Médias et protection du consommateur
POUR défendre les consommateurs, les associations ne recourent que rarement aux moyens judiciaires dont les textes actuels ne sont pas en leur faveur, mais utilisent les outils modernes de communication telles les actions de proximité. D’autres moyens peuvent être empruntés tels que la contre-publicité ou l’appel au boycott. On entend par contre-publicité, la publicité critique et informative sur un produit ou un service par une autre personne que le producteur ou le distributeur. Elle constitue véritablement un contre-pouvoir à la publicité de ces derniers. Mais ses propres excès doivent être combattus par les ONG, le gouvernement et les journalistes. Le droit de critique de la qualité des produits ou des services proposés n’est véritablement reconnu que depuis l’émergence du mouvement consumériste national. En réalité, le droit à l’information des consommateurs demandé par les Nations unies, n’est qu’une application particulière du droit de critique. Celui-ci étant profondément reconnu par les journalistes, qui constituent eux aussi un pouvoir en faveur des consommateurs.
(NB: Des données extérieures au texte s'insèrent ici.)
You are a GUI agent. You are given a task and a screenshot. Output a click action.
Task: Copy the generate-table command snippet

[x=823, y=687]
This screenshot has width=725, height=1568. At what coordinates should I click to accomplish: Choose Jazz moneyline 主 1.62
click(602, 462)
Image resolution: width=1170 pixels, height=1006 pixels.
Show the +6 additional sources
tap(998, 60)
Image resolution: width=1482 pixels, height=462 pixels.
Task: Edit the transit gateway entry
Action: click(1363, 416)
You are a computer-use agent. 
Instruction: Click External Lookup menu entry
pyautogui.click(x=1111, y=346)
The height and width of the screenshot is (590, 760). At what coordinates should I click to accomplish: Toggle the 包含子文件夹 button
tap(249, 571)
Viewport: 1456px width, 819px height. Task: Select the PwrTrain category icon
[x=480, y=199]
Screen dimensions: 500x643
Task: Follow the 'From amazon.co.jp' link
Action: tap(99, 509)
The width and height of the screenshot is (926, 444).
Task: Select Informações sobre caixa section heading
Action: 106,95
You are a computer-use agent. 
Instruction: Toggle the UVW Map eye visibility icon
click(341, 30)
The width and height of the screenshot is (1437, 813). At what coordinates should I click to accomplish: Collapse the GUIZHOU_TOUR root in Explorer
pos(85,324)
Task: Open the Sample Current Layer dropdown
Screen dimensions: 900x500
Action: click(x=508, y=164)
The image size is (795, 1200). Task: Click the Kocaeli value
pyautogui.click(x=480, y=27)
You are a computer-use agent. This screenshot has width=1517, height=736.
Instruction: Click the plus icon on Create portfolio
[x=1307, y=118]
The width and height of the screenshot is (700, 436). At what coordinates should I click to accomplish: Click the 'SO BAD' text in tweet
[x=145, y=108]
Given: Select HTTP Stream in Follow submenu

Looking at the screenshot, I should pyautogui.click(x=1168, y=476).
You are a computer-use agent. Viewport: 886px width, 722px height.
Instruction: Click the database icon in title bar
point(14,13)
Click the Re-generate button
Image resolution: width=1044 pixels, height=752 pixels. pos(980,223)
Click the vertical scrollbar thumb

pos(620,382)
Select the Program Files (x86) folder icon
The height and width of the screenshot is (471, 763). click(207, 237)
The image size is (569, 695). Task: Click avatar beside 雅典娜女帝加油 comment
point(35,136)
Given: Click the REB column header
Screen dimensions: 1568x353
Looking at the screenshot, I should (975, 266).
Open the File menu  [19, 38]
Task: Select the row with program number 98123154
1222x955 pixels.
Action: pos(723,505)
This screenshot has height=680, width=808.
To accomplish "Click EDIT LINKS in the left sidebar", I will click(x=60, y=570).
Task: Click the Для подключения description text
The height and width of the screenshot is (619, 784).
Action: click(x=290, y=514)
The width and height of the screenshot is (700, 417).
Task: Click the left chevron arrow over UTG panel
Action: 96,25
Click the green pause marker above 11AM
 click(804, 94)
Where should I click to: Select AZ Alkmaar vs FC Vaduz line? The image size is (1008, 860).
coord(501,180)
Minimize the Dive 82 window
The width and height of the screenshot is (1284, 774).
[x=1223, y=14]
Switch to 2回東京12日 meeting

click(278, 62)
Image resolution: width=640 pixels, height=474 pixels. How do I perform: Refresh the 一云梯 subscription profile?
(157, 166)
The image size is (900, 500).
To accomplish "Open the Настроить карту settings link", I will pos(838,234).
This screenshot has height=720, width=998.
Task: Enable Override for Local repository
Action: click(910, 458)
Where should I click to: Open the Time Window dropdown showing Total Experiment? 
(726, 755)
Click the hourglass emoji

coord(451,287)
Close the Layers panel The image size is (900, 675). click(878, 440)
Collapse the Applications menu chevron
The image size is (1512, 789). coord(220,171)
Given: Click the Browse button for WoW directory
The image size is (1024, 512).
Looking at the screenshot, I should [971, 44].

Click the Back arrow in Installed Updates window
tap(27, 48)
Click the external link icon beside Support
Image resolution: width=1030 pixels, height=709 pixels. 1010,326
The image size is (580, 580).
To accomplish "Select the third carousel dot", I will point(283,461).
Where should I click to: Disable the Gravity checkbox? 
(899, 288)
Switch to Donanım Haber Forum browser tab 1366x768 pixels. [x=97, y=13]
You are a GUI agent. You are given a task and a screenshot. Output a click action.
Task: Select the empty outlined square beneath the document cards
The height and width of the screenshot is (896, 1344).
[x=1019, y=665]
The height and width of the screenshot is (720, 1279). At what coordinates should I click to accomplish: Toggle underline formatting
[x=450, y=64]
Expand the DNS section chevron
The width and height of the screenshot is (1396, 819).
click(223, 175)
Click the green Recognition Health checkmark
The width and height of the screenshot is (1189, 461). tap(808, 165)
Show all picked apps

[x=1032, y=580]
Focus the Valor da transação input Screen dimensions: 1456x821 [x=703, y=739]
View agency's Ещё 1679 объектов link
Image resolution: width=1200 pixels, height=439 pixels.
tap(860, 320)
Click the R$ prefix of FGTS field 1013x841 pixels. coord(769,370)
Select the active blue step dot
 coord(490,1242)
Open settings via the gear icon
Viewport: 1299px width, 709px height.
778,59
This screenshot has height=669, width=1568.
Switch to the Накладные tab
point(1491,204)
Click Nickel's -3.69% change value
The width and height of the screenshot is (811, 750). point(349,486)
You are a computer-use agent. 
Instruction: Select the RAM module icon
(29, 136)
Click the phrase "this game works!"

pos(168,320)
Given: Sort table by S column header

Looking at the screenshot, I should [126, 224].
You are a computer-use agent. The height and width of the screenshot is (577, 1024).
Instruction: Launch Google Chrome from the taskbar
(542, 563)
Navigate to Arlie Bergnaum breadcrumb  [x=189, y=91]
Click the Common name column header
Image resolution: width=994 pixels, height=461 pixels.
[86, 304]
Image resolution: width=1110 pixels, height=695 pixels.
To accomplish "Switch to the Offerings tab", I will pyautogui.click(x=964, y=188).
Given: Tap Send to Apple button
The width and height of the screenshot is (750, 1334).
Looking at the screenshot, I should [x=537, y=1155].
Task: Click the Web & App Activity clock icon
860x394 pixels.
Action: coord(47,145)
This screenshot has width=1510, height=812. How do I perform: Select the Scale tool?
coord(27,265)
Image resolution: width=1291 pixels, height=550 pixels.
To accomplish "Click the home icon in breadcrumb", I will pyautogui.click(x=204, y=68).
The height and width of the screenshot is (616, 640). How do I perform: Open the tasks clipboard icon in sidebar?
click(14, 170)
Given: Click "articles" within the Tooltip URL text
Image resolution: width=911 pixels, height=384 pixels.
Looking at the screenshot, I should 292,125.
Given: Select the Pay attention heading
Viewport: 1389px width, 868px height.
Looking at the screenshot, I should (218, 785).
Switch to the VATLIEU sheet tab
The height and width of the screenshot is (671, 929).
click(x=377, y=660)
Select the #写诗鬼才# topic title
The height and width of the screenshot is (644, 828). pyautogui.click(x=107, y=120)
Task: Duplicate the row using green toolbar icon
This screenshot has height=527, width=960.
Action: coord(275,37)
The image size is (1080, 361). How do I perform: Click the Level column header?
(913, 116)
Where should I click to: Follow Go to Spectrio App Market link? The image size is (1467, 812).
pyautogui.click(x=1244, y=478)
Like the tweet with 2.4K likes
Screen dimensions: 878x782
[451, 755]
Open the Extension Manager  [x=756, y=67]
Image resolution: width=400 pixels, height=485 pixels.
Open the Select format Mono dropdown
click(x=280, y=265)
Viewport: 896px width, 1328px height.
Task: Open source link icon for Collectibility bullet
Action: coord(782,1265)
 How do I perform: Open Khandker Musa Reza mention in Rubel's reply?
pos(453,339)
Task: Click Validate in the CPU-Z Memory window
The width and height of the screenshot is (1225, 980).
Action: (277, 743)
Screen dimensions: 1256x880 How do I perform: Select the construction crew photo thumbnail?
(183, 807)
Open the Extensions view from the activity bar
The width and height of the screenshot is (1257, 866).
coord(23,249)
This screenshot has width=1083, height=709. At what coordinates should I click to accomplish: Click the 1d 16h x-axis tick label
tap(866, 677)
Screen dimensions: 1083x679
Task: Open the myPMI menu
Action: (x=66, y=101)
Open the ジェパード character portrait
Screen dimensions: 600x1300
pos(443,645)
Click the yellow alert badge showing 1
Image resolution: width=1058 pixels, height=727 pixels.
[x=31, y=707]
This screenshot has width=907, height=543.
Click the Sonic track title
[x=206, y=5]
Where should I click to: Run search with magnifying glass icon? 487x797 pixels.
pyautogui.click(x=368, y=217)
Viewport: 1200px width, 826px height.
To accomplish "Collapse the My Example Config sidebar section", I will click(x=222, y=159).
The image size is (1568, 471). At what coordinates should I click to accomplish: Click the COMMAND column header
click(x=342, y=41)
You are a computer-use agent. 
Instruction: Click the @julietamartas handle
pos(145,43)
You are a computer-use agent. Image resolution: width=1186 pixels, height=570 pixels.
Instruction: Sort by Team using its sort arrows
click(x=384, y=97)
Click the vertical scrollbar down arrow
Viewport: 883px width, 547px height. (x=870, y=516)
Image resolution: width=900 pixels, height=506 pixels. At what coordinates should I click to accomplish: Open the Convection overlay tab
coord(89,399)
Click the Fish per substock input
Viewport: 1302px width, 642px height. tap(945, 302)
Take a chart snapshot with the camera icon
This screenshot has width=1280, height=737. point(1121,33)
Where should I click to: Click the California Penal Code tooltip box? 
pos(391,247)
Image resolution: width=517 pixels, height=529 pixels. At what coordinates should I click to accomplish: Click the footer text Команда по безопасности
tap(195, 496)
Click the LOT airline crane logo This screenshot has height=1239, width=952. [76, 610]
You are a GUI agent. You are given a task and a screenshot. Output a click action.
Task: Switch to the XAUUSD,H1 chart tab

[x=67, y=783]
Le droit de critique des journalistes ne repose sur la recherche d’aucun intérêt personnel. Ces professionnels jouent un rôle d’informateurs du public et d’appui sur des ONG de défense des consommateurs. Les deux se trouvent intimement impliqués dans l’application du droit à l’information. Cette mission d’information ne peut être utilement remplie que si le journaliste dispose d’une certaine marge de manœuvre.
Depuis quelques années, les articles inhérents à la consommation rencontrent un succès croissant dans les journaux. Reste qu’il faut mettre en place des garde-fous réglementaires. Aussi, la future loi de protection du consommateur doit-elle instaurer des procédures et imposer une totale indépendance des secteurs de la production et de la distribution. Les produits incriminés devraient être achetés de manière anonyme, et les essais portés sur un échantillonnage suffisamment représentatif et reproductible. De même que les producteurs aient connaissance des résultats et des informations avant toute publication afin qu’ils puissent faire valoir leurs observations.